This mainstay of French seaside holidays is simple to prepare at home, says Rosa Jackson
Visit any seaside town in France, and you will see diners happily slurping moules marinières served in big cast iron pots, using an empty shell like tweezers to pry out the golden mussels. If this dish seems ubiquitous, mussels cooked in butter, shallots and white wine had their origins in the Charente region before migrating towards northern France and later spreading throughout the country.
An Irish traveller, Patrick Walton, is credited with having accidentally created the first mussel farm. Shipwrecked in the Aiguillon bay on the Atlantic coast during the 13th century, he settled there and began to catch water birds with nets fastened to wooden stakes.
He soon found hundreds of mussels clinging to the stakes, and realized that this shellfish could be cultivated. French mussel production grew dramatically in the 19th century, but it wasn’t until 1954 that the first moules de bouchot were cultivated in the bay of Mont St-Michel and Normandy, which is now the world’s biggest mussel-producing region.
The prize for the most enthusiastic mussel-eaters goes to the city of Lille near the Belgian border, which gobbles up more than 400 tons of this shellfish on the day of its famous braderie, a giant flea market. The French consume 112 000 tons of mussels a year, half of them imported from other European countries, but nothing can match the sweet, succulent moule de bouchot.
Of all the ways of preparing mussels, moules marinières is by far the most popular as it requires no skill and allows the flavour of this shellfish to shine through. The name may refer to the striped shirt known as the marinière worn by sailors in Charente, though this word is also used to describe other fish and shellfish, and even frogs’ legs, cooked in this way.
Most important, of course, is the quality of the mussels. Though they are sold all year round and seem inextricably linked to summer, mussels are at their best in autumn and winter, when they have finished their reproductive season. Efficient transport means that you can find mussels from the bay of Mont St-Michel anywhere in France, but you can check their freshness by tapping any half-open shells, which should immediately close. Reject any that don’t respond, as well as those with broken shells.
Though the Larousse Gastronomique lists vinegar, thyme and bay leaf in the ingredients, I have always made a very satisfying minimalist marinière with only butter, shallots, dry Muscadet wine and parsley. The real star here is the mussel, which spends a year growing plump for the one second it takes to pop it into your mouth.
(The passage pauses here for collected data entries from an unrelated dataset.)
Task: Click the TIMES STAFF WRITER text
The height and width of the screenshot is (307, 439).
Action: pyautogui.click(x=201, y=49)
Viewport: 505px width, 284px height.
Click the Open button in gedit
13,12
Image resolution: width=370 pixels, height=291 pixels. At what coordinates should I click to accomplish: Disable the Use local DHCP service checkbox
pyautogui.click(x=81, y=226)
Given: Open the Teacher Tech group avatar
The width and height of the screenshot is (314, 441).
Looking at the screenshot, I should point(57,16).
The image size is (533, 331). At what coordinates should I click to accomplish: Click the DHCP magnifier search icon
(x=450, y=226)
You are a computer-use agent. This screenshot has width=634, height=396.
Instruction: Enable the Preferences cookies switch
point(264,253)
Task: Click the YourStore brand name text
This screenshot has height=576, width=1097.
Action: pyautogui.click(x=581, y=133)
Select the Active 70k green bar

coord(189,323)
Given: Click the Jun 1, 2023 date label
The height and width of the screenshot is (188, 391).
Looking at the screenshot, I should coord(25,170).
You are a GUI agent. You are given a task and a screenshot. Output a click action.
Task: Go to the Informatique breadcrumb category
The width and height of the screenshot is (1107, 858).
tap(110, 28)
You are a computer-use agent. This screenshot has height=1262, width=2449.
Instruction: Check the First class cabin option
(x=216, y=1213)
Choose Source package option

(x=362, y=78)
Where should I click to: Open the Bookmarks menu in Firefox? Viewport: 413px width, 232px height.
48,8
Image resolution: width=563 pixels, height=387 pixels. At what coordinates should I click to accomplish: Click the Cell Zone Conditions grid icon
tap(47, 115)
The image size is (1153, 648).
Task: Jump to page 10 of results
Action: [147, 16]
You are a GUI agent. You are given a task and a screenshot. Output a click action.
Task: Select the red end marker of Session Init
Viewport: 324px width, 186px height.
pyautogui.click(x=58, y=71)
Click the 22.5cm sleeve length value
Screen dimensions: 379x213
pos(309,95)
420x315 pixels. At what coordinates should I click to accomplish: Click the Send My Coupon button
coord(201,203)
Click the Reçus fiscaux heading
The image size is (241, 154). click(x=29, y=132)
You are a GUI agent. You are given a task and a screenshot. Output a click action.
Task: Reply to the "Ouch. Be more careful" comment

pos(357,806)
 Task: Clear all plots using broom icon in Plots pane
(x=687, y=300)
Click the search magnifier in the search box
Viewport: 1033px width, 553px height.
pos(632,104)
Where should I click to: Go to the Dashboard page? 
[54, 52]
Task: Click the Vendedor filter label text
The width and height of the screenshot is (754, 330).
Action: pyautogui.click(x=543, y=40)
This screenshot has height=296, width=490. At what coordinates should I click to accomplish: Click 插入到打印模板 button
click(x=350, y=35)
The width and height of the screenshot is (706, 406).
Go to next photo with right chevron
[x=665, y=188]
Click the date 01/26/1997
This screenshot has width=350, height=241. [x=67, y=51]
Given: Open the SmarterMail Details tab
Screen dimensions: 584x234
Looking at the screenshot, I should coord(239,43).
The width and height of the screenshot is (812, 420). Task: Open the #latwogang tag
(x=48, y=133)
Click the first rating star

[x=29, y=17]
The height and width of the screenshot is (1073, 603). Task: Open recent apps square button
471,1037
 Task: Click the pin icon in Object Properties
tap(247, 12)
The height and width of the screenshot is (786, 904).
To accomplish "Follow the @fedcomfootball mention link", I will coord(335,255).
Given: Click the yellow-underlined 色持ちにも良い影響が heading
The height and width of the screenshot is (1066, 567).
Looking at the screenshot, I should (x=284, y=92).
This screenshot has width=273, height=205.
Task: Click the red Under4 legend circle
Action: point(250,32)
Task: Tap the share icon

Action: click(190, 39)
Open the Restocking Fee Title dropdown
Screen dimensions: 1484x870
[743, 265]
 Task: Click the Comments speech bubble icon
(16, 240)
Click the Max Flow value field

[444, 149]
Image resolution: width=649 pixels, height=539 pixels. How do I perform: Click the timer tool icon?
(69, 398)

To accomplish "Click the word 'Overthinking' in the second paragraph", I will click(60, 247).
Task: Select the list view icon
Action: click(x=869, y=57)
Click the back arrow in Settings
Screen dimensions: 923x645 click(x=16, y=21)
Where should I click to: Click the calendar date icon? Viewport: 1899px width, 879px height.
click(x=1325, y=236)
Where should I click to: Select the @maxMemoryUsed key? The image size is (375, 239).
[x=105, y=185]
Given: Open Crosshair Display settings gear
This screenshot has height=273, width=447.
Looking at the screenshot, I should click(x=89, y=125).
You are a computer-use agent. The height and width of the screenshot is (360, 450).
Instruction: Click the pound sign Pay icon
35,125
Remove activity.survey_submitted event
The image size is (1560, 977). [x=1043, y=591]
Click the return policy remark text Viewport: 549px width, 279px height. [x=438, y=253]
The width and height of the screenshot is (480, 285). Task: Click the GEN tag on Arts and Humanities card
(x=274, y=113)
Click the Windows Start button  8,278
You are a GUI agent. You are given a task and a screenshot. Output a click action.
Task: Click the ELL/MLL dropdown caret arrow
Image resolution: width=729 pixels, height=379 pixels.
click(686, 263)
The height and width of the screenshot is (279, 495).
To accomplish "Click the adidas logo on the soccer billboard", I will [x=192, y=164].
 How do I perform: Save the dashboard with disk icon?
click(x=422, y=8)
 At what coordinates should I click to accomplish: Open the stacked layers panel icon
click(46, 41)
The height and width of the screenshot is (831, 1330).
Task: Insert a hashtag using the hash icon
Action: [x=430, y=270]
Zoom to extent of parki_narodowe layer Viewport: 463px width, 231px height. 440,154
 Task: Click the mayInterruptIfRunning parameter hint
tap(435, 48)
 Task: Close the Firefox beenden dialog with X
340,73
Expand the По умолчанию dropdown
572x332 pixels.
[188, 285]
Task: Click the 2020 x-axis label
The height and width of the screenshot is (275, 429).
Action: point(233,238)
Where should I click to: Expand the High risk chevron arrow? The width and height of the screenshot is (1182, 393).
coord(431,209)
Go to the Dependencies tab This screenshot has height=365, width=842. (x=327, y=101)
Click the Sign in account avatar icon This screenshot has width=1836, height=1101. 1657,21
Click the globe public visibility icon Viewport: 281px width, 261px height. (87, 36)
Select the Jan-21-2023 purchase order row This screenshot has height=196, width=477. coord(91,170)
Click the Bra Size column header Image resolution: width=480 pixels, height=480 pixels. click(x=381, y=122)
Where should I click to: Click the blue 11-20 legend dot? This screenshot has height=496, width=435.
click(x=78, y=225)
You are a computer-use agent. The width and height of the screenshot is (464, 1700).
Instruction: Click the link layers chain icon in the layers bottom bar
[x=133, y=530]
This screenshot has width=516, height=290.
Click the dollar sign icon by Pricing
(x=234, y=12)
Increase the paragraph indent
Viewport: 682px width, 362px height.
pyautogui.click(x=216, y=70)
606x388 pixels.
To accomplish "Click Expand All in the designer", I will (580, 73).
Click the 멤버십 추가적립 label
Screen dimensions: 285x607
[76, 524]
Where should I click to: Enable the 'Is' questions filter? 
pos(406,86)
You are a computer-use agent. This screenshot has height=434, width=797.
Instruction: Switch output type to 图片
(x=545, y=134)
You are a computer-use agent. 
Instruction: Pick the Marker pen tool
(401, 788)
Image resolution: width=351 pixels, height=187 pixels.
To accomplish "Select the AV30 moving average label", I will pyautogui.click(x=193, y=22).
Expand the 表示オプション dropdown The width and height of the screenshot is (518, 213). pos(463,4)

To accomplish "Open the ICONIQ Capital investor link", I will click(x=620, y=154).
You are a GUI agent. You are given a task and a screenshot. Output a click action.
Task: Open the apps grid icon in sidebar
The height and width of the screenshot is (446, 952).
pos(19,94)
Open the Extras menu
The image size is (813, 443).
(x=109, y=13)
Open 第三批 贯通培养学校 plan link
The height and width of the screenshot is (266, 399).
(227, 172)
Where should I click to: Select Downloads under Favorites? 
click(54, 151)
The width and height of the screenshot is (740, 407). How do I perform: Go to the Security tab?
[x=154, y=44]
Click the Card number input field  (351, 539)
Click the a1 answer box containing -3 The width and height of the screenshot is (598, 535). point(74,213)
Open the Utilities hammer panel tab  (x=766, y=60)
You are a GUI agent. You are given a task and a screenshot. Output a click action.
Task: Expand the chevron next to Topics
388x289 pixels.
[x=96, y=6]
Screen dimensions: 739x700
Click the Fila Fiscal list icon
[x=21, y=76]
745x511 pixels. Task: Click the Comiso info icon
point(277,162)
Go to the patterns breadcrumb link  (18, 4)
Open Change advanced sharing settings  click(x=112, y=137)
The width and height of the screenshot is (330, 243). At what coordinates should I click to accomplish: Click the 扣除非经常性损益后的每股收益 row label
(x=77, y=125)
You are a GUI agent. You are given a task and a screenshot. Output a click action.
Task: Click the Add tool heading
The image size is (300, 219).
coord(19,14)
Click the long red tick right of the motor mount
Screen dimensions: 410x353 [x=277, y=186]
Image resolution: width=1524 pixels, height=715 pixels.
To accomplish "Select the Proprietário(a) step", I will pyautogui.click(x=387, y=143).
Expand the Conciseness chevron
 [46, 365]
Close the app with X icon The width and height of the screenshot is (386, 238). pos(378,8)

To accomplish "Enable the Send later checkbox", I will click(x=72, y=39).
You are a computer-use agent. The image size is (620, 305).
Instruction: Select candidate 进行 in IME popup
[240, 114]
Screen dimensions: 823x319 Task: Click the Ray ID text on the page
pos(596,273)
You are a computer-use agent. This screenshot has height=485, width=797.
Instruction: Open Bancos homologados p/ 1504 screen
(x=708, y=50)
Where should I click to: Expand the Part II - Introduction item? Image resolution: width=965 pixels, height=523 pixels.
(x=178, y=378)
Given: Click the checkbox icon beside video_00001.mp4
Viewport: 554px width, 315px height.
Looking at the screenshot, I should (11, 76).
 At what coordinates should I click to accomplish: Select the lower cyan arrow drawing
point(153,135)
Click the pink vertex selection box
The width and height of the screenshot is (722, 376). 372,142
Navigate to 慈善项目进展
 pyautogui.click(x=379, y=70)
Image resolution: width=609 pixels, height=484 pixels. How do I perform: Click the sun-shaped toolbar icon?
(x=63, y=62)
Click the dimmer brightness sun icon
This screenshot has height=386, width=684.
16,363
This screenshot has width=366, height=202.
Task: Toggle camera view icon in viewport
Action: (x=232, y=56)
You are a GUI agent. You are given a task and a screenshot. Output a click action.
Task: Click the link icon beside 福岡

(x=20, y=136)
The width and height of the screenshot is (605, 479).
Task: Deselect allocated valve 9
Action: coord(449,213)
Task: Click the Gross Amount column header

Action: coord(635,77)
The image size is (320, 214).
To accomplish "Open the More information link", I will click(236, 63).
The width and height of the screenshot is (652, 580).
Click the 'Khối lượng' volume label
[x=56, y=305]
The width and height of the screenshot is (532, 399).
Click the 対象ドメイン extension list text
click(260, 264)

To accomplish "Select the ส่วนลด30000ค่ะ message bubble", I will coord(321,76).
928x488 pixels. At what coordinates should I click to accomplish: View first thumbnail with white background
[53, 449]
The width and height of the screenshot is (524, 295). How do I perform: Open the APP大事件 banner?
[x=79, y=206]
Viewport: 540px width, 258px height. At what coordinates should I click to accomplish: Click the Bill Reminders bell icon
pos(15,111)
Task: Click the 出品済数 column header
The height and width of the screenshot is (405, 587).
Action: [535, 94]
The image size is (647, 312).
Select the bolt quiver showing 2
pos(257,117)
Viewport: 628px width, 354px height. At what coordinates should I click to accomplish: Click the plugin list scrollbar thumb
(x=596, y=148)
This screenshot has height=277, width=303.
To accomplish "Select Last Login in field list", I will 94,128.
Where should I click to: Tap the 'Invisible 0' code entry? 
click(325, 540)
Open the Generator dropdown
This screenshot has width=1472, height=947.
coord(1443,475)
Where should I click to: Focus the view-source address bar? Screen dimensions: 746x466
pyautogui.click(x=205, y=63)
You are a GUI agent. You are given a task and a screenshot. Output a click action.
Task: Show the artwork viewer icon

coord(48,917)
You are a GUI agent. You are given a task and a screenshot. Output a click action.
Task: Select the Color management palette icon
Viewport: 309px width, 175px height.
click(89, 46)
Golden frites on the side, as in Lille and Belgium, are optional but desirable.
Recipe: Perfect moules marinières
Serves 2 as a main course or 4 as a starter
1 litre moules de bouchot
2 tbsp butter
1 small shallot, finely chopped
½ cup dry white wine, preferable Muscadet
A handful of chopped parsley
Sliced baguette, to serve
Clean the mussels by pulling off the beard (the stringy part on the side) and soaking them in a large bowl of cold water for 20 minutes. At the end of the soaking time lift the mussels out of the water with your hands, leaving the sand at the bottom.
In a large saucepan, heat the butter over medium heat until it starts to froth.
Add the shallot and stir until translucent. Turn the heat to high and pour in the white wine. When it boils, add the mussels to the pot and cover with a lid.
Cook for about 2 minutes, shaking the pot 2 or 3 times. When the shells have opened, sprinkle the mussels with the parsley and serve hot, with homemade frites if you like. Don’t forget to dip pieces of baguette into the cooking juices.